→ **Prompt**: Return the rows word for word, from the line containing "Task: Stop the page from loading" through the end of the rows, and omit the pictures.

+++ Provided material +++

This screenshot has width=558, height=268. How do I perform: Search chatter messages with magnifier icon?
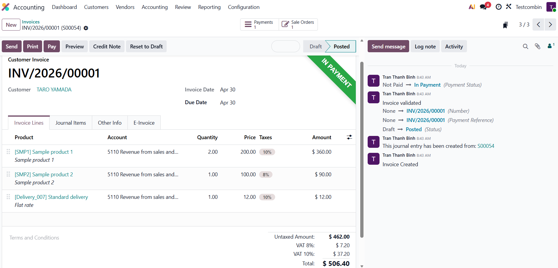(525, 46)
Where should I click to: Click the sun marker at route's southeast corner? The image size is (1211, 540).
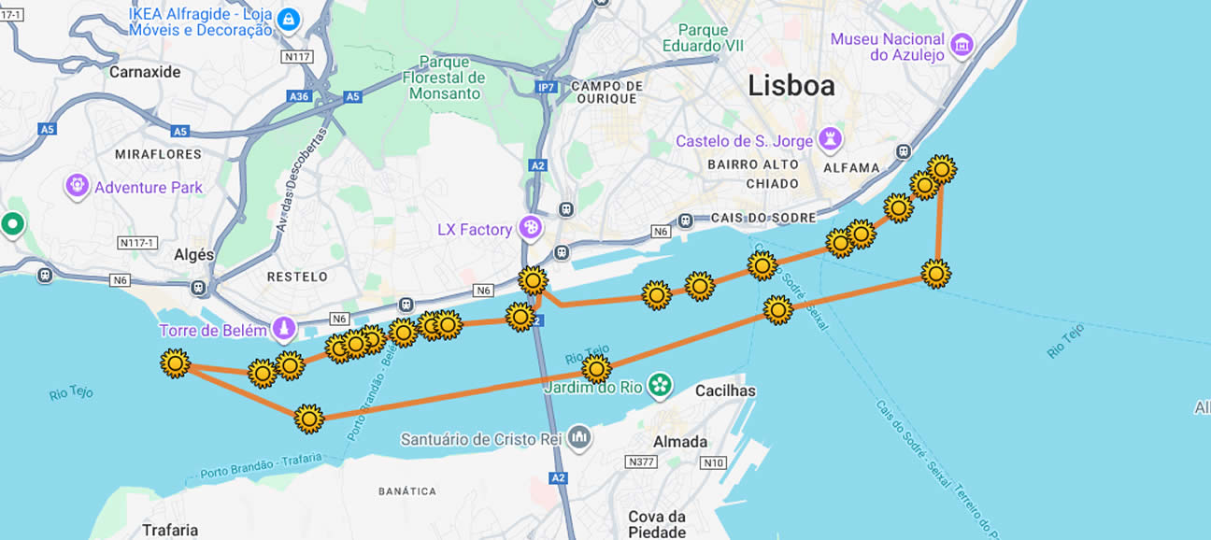click(935, 274)
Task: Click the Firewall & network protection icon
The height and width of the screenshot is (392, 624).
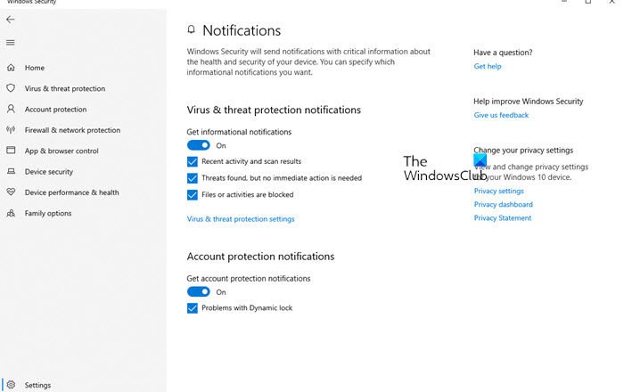Action: coord(11,130)
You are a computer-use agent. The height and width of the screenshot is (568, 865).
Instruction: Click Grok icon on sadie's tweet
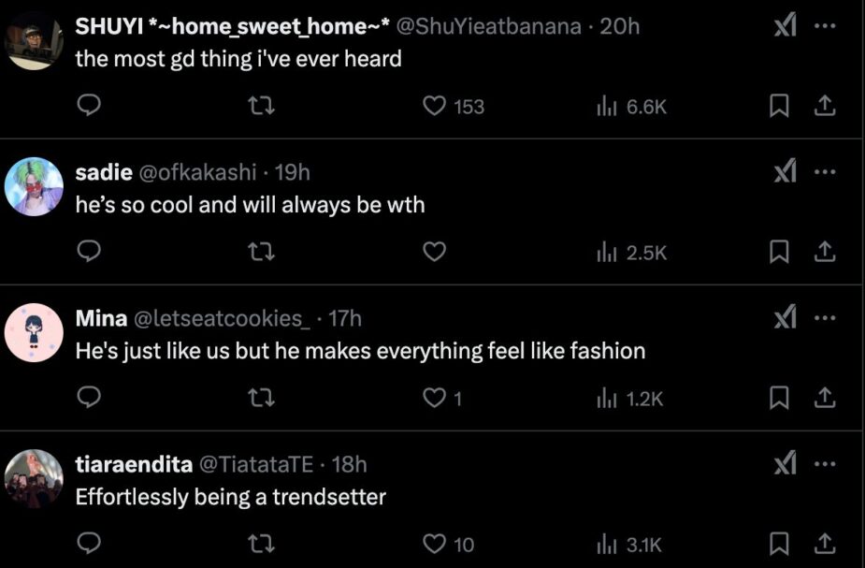point(786,172)
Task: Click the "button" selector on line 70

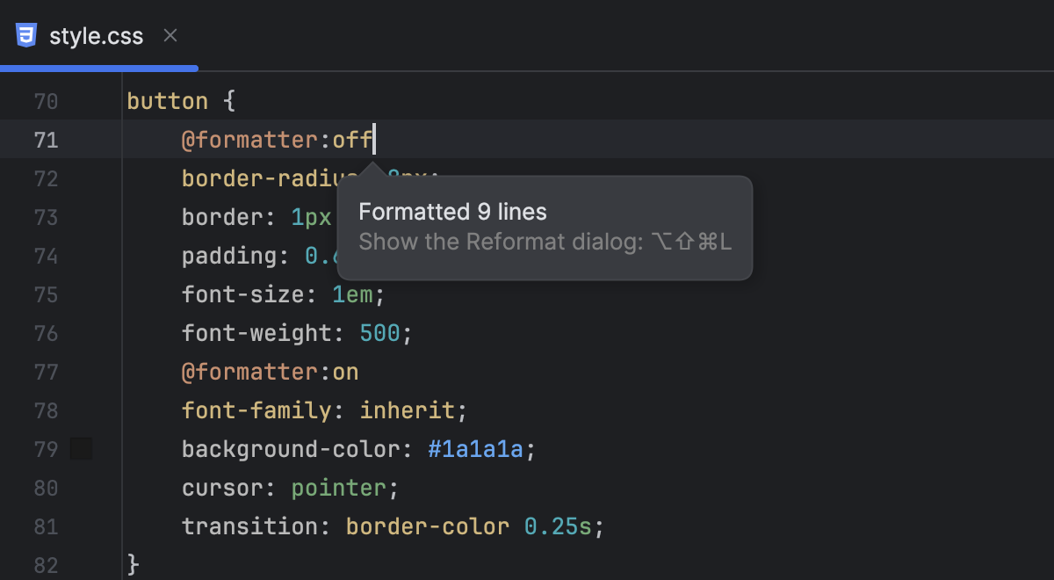Action: click(x=167, y=100)
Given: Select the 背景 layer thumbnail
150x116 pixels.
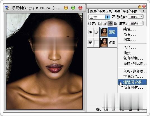Looking at the screenshot, I should coord(104,42).
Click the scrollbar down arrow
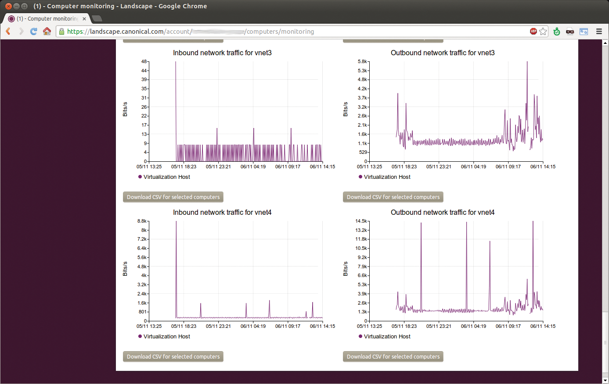Screen dimensions: 609x384 [x=605, y=380]
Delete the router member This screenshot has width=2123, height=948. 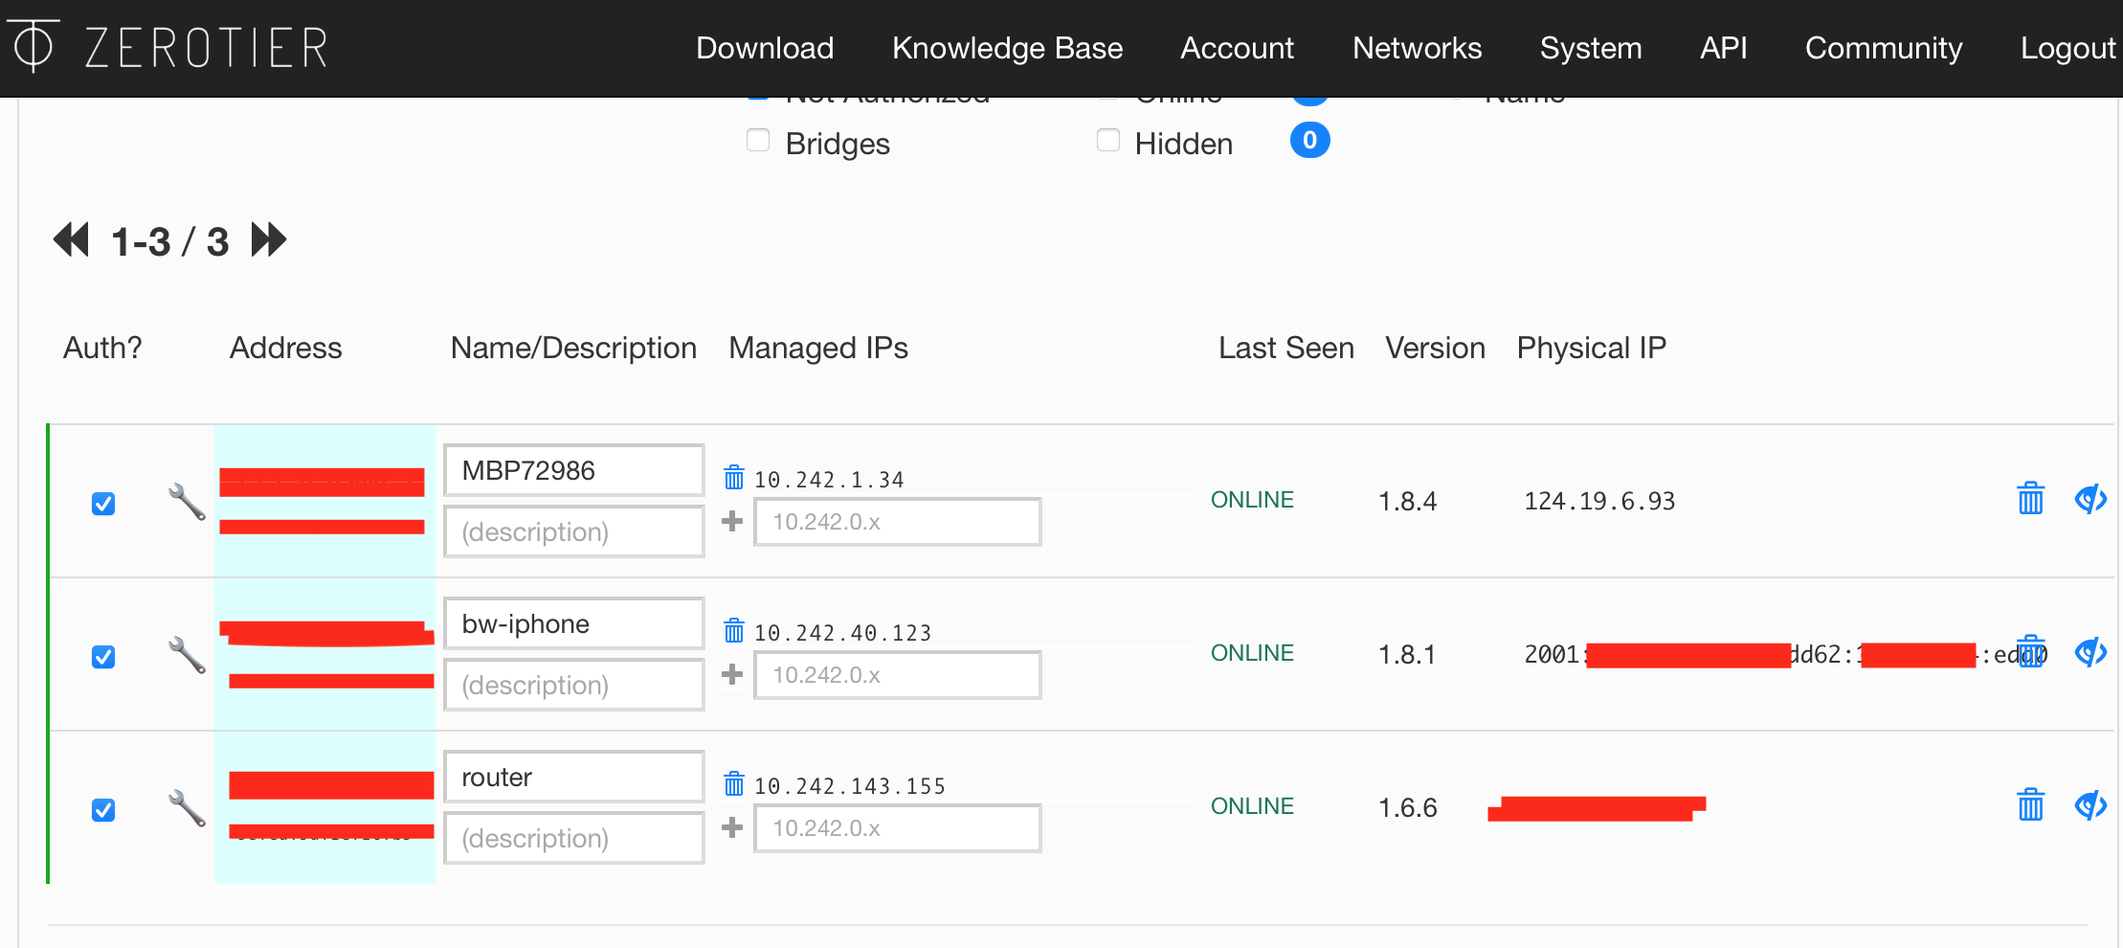coord(2030,805)
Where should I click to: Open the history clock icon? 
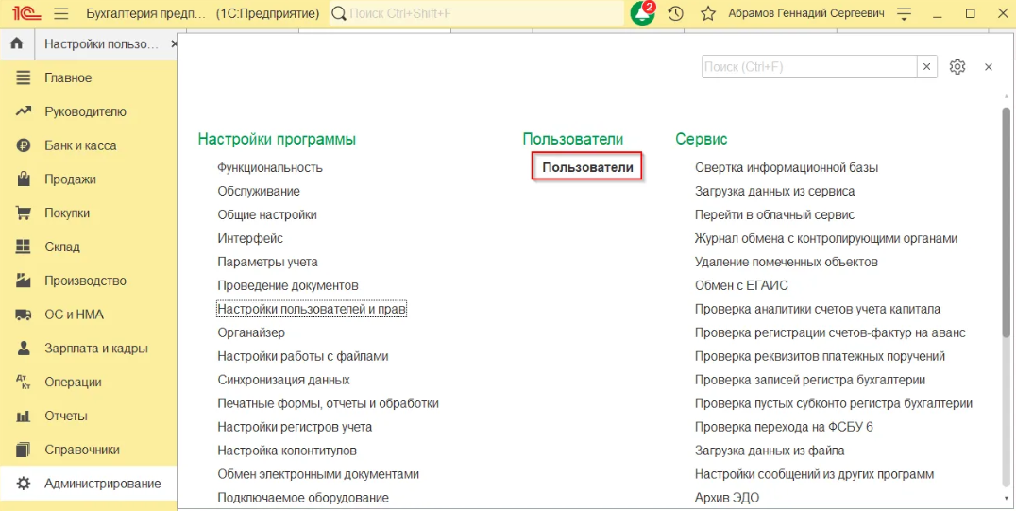point(675,14)
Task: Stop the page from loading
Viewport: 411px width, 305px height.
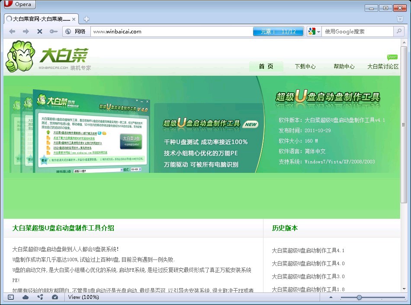Action: (x=39, y=31)
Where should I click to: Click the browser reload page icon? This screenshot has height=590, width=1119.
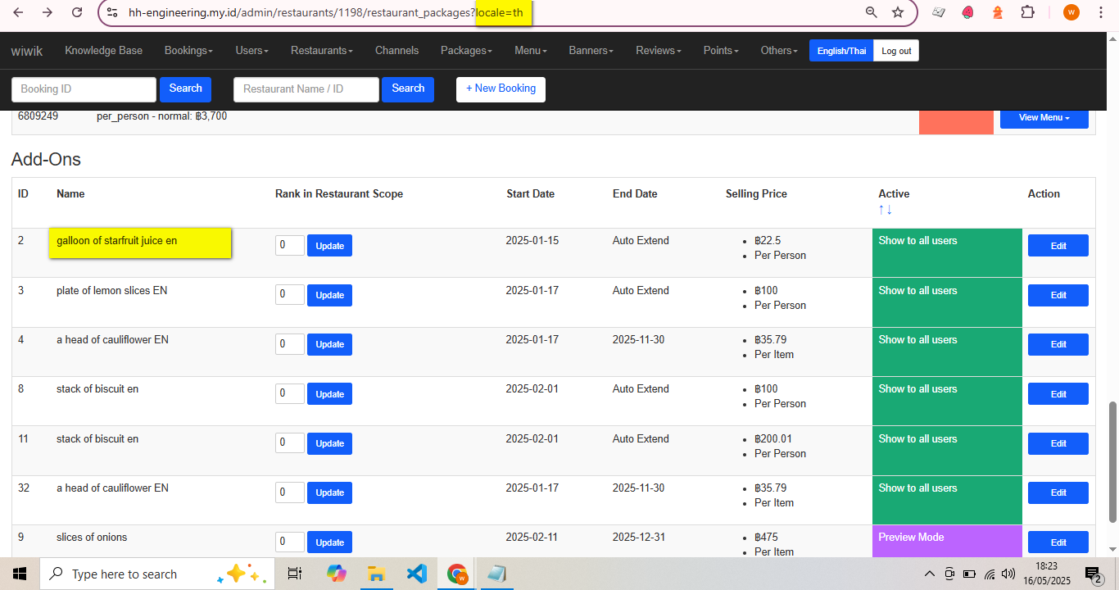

+++

→ **The output**:
Task: Stop the page from loading
Viewport: 411px width, 305px height.
Action: (x=39, y=31)
Where should I click to: Click the browser reload page icon? This screenshot has height=590, width=1119.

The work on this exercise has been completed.